Darauf trennten sich beide. Er ging hinauf in die
wilden Berge, und seine Schwester wurde vom Wind
nach Osten geführt, wo man sie heute noch in Gestalt
des Morgensterns erblickt.
32
Bibon und Sigwan
oder Winter und Frühling
Es war Winter. Überall war es tot und öde, und das
einzige, was man hörte, war der Nordwind, der die
Bäume schüttelte und den Schnee vor sich hertrieb.
Am Ufer eines zugefrorenen Flusses stand ein halb
zerfallener Wigwam, aus dem nur noch wenig Rauch
aufstieg, denn der Greis, der ihn bewohnte, war so
schwach und erschöpft, daß er sich die Schneeschuhe
nicht mehr fest binden konnte, viel weniger, daß er
imstande war, einen Baum umzuhauen und ihn heimzuschleppen.
Als seine letzten Kohlen am Verlöschen waren und
er seiner baldigen Erstarrung entgegensah, ging plötzlich
die Tür seiner Hütte auf, und ein junger Mann
hüpfte leicht wie eine Feder herein.
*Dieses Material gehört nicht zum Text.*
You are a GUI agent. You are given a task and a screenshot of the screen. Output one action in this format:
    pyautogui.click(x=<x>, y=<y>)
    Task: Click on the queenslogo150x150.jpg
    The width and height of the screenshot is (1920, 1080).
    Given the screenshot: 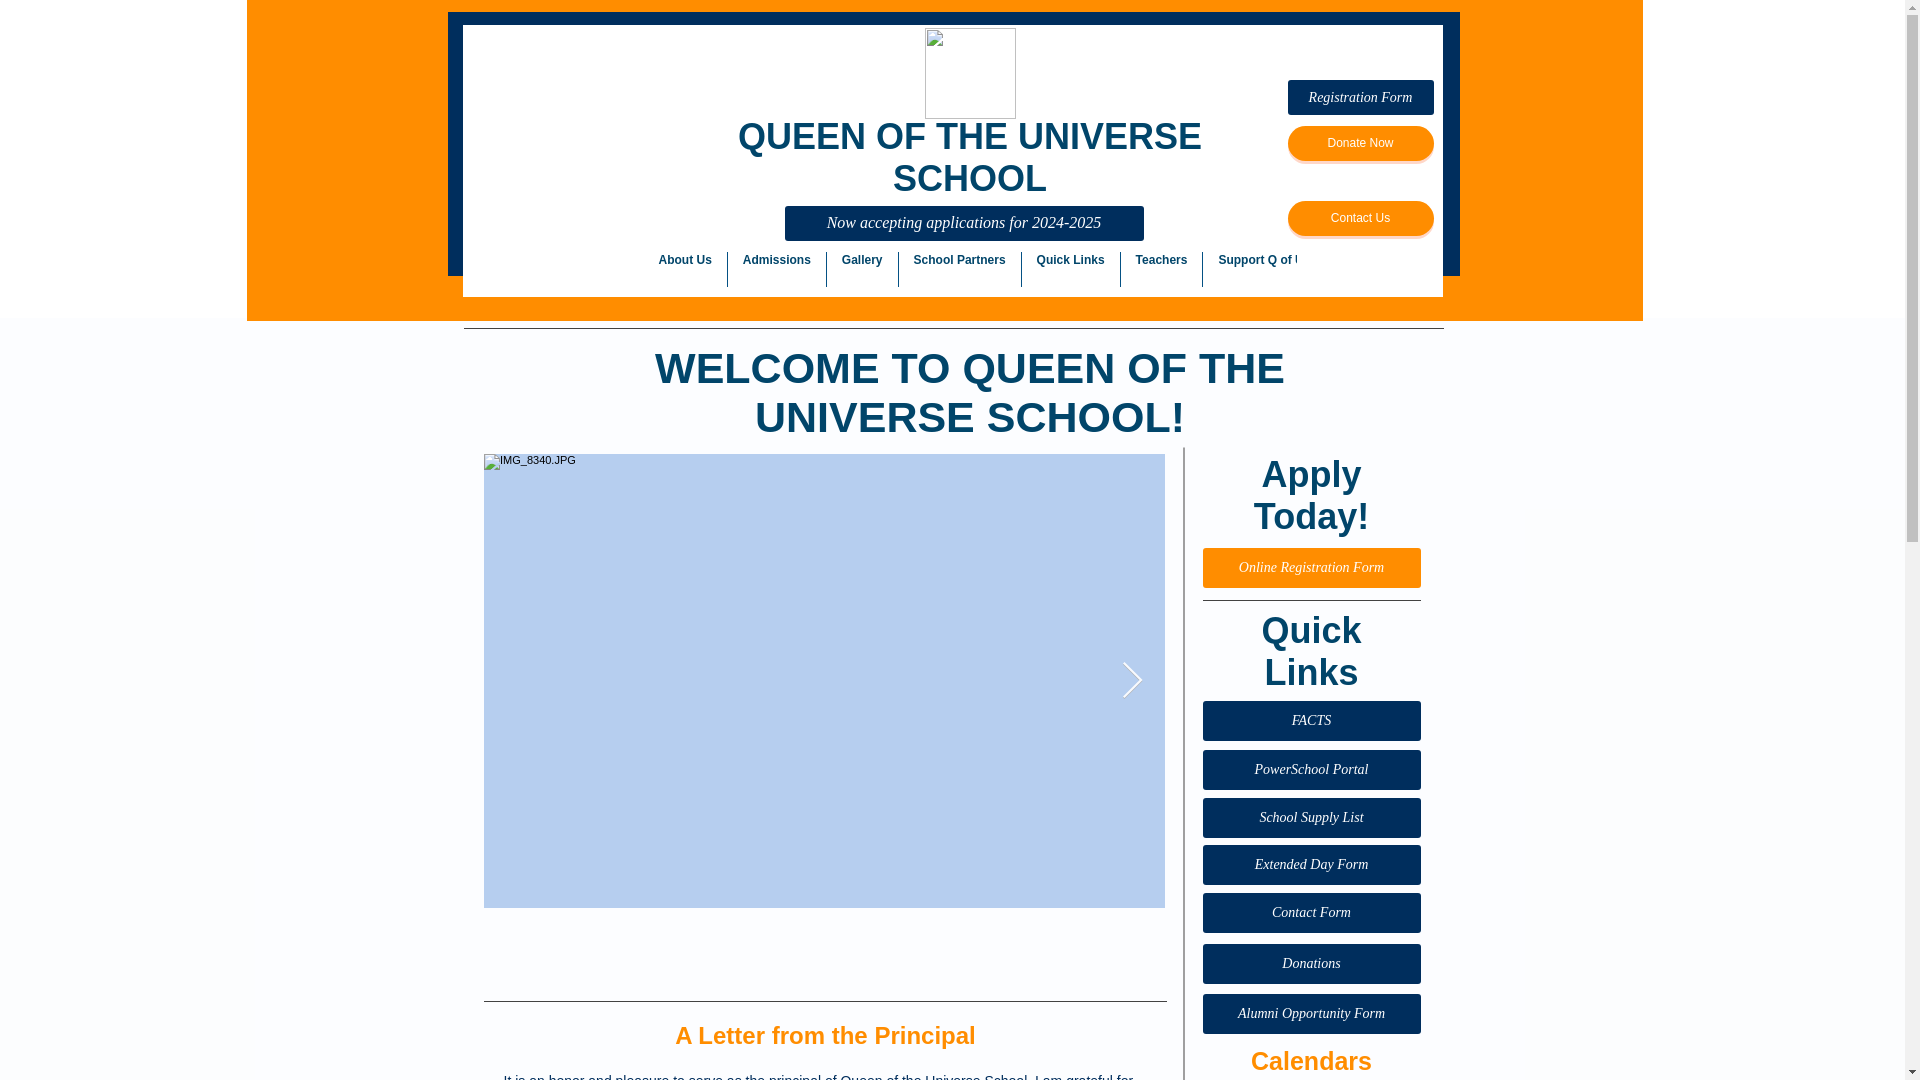 What is the action you would take?
    pyautogui.click(x=969, y=73)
Seine Wangen
strahlten von Jugendfülle und Jugendkraft; aus seinen
Augen funkelte allbeglückende Liebe, und seine Lippen
umspielte ein unschuldiges Lächeln. Seine Stirn
umgab ein lieblicher Kranz von frischem Waldgras,
und in jeder Hand hielt er einen duftenden Strauß frischer
Frühlingsblumen. Alle seine Bewegungen
waren tanzend.
»O du guter, schöner Fremdling«, sagte der Greis,
»setze dich eine Weile zu mir, und erzähle mir von
dem fernen Land, aus dem du kommst. Laß uns die
Nacht zusammenbleiben, und ich werde dich auch mit
dem Geheimnis unterhalten, in dem meine Kraft besteht.
«
Darauf stopfte er dem Jüngling seine beste Pfeife,
und die Unterhaltung begann.
»Wenn ich atme«, sagte der Alte, »stehen Bäche
und Flüsse still, und ihr Wasser wird so hart und rein
wie Kristall.«
»Der Hauch meines Mundes macht Berge und
Täler grün«, erwiderte der Jüngling.
»Wenn ich meine weißen Locken schüttle, so deckt
Schnee das ganze Land, und alle Blätter fallen von
den Bäumen. Mein Atem treibt die Vögel in ein fremdes
Land, die wilden Raubtiere verbergen sich vor
ihm, und die Erde wird so hart wie Feuerstein.«
»Doch wenn ich, Großvater, meine Locken schüttle,
so ergießt sich ein belebender Regen auf die Erde;
die Pflanzen strecken ihre zarten Köpflein heraus und
sehen so munter drein wie unschuldige Kinderaugen.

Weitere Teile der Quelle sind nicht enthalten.